Читаем Хабаров. Амурский землепроходец полностью

   — Что ты ещё хочешь от меня?

   — Ты беспрепятственно пропускаешь на олёкминские промыслы моих людей и не посягаешь на добытых ими соболей.

   — Ишь ты.

   — Мы же стараемся для государевой казны.

   — Коли для государевой...

Воевода согласился и с этим условием, но выдвинул своё, жёсткое.

   — Соглашусь с тобой, Хабаров, коли ты найдёшь поручителей, которые бы за тебя отвечали своим имуществом.

   — Найду таких людей среди моих бывших соратников. Хотя бы в Илимске. Отпусти меня туда. Привезу тебе поручительства.

   — Отпущу тебя, но в сопровождении Федьки Пущина и отряда казаков.

   — Надзиратели мои. Опасаешься, как бы не сбежал?

   — А понимай, как тебе угодно. А если говорить серьёзно... У меня нет полной уверенности, что такое поручительство тебе дадут. С какой бы стати? В таком случае Федька Пущин привезёт тебя обратно в Якутск. И ты станешь узником.

   — Согласен с твоим условием, воевода, ибо верю, что в Илимске найдётся немало людей, кои питают ко мне доброе расположение.

Уверенность Ерофея Павловича подтвердилась. В Илимске среди казаков нашлось немало друзей и бывших соратников Хабарова. Они без колебаний написали ему поручительство.

Возвращался Хабаров из Илимска вольным человеком. Великий надзор с него был снят, о чём торжественно объявил Пущин. Ерофей Павлович вернулся в Хабаровку, где загрузил несколько дощаников хлебом и отправил в Якутск.

   — Передай воеводе, Ерофейка держит слово, — сказал он Пущину. — Ждите будущей осенью новой партии хлеба.

Отгрузив хлеб в Якутск, Хабаров задумался. Его захватила другая серьёзная забота. Когда он спорил, рядился с воеводой, свидетель их беседы, дьяк воеводства, заметил:

   — Ерофей в возрасте. Успеет ли со всеми долгами рассчитаться перед воеводством?
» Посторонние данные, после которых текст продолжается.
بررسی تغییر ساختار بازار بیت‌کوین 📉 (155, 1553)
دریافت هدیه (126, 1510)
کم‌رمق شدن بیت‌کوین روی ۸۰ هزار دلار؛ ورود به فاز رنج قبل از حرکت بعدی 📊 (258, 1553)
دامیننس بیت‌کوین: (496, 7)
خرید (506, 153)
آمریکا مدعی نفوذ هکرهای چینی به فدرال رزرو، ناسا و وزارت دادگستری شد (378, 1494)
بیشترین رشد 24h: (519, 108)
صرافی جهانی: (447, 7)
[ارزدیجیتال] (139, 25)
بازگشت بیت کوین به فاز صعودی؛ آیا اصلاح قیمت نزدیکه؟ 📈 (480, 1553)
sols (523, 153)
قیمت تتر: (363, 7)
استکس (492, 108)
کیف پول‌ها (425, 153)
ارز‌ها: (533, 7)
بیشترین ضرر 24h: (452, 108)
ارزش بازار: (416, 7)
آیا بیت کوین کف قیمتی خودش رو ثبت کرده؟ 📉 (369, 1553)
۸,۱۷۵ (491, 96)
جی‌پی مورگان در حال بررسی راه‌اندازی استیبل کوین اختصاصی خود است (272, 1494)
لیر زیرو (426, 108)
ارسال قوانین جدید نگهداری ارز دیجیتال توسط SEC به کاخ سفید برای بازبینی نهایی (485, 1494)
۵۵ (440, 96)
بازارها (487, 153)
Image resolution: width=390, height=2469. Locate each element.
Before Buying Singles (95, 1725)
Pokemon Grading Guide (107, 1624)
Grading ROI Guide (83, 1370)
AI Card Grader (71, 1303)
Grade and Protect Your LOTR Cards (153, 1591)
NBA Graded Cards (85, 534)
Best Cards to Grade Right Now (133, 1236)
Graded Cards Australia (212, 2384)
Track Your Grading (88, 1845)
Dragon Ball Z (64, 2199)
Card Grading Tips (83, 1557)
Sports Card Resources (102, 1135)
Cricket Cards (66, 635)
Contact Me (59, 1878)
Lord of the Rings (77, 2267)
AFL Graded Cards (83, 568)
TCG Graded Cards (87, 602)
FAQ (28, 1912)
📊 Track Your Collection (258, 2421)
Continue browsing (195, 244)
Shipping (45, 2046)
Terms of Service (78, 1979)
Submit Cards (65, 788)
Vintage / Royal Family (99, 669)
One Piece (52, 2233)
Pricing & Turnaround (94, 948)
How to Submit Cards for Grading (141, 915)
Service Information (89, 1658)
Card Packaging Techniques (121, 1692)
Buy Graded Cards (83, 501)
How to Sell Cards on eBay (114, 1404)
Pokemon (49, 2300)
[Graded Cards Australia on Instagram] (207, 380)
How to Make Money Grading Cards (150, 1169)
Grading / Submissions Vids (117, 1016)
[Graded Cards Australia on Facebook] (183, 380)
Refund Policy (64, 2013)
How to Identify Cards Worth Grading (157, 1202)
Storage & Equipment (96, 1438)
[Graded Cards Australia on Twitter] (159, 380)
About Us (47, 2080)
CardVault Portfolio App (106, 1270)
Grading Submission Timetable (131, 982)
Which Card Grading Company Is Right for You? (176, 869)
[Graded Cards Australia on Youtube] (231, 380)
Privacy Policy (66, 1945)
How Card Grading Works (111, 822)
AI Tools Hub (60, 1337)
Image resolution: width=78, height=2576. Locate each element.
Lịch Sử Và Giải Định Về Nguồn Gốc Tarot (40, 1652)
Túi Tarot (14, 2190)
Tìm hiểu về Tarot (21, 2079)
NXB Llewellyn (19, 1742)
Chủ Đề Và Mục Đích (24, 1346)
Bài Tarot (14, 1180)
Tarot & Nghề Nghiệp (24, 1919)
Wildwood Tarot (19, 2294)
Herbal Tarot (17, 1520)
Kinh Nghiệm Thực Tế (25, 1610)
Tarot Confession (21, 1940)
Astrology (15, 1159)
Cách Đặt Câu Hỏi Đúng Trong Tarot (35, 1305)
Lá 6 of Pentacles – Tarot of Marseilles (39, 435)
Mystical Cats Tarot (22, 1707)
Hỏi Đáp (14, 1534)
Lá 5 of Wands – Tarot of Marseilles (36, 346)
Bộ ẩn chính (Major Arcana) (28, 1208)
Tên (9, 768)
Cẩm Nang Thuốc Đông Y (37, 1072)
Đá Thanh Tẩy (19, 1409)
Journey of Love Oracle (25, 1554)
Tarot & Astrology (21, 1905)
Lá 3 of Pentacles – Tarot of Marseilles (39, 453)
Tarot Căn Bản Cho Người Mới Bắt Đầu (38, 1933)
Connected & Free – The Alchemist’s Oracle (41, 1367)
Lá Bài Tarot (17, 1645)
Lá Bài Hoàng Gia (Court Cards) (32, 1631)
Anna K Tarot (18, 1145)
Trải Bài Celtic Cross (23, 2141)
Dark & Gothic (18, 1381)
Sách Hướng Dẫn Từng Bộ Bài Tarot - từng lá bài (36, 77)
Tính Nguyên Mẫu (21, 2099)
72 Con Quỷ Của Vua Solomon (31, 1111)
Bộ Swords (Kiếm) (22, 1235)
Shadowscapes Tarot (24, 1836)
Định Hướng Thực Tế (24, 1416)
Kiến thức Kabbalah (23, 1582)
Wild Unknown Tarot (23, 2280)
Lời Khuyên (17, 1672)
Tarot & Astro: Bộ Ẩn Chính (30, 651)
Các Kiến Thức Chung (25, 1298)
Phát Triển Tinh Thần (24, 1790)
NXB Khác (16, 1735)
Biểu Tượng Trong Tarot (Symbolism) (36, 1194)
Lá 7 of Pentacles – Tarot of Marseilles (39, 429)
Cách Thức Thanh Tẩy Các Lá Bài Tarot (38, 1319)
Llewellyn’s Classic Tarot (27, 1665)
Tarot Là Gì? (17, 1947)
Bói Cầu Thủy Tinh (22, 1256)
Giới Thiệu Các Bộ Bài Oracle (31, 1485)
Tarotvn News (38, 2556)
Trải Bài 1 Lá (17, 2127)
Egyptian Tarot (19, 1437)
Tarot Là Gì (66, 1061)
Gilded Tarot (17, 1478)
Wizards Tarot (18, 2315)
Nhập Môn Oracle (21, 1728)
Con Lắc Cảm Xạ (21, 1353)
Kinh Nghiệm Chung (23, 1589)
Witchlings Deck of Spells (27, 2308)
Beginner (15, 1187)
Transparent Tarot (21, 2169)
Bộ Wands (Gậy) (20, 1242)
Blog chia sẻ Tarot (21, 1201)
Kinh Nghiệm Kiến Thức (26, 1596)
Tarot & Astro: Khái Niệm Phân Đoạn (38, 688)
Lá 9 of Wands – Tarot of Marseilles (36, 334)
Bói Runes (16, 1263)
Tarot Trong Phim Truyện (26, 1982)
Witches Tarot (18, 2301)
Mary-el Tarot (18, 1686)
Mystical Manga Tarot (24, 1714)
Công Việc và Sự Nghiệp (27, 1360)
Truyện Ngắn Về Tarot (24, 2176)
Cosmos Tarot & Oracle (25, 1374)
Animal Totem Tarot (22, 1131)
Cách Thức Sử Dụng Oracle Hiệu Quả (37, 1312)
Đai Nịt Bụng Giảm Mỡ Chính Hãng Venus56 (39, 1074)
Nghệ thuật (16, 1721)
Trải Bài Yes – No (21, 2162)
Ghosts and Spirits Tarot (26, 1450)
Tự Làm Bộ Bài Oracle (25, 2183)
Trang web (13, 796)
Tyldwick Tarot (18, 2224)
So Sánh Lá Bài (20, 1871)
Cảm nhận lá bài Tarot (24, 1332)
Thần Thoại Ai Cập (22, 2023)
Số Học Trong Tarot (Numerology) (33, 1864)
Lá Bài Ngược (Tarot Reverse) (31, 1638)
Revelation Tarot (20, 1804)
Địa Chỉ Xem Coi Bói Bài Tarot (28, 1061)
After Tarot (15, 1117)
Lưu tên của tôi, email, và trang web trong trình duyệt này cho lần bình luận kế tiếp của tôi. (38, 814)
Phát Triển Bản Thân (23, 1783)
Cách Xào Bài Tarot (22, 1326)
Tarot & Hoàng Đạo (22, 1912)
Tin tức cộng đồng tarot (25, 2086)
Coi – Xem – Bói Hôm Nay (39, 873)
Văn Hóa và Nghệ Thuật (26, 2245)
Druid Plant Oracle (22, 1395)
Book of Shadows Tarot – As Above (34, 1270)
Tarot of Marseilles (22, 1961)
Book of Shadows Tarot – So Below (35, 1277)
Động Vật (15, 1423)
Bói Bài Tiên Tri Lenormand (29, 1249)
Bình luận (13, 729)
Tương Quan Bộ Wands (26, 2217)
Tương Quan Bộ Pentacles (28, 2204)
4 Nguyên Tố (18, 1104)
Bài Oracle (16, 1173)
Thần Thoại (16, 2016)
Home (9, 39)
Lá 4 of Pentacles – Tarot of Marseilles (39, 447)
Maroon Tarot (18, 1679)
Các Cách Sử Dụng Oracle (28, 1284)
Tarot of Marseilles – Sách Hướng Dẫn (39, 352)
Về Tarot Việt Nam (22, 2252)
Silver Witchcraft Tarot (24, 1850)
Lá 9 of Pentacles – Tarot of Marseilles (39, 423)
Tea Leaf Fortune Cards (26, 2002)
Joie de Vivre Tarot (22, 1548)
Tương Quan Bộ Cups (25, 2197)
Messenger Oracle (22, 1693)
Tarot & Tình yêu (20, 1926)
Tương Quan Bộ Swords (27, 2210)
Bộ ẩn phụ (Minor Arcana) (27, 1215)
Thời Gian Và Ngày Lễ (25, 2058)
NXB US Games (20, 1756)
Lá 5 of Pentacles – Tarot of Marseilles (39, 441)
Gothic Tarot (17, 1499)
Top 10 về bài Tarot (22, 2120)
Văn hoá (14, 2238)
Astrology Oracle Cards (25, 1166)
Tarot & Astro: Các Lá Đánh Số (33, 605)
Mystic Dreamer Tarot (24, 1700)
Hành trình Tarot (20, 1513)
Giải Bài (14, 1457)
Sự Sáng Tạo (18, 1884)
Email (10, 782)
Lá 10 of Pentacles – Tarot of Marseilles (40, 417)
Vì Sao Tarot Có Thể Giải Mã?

   — А коли не успеет, уйдёт в мир иной, должок перейдёт к сыновьям, — ответил на это воевода.

Ерофей Павлович вспомнил об этом разговоре и сказал сам себе:

   — Как бы не так! Не быть по-твоему, воевода.

   — Послушайте, сыны мои... — начал он говорить, пригласив обоих сыновей для доверительной беседы. — Отец ваш человек старый, хворый. Сколько мне ещё отпущено годков, одному Всевышнему ведомо. После меня останется великий долг казне. Коли, не успею восполнить его при жизни, долг ляжет на вас, ежели мы с вами живём одним хозяйством. Для вас, сыны мои, этот долг может оказаться непосильным. Давайте вместе подумаем, как избежать такого, как нам поступить.

Хабаров выдержал паузу. Сыновья помалкивали, ожидая решения отца.

   — Не догадываетесь, сыны, что я вам скажу?

   — Нет, отец, — ответил старший Андрей.

   — Не вижу из сего скверного дела выхода, кроме одного-единственного. Вы отделяетесь и ведёте самостоятельные хозяйства. Стало быть, перестанете считаться моими наследниками. Тогда моё долговое бремя вас никак не касаемо. Понятно?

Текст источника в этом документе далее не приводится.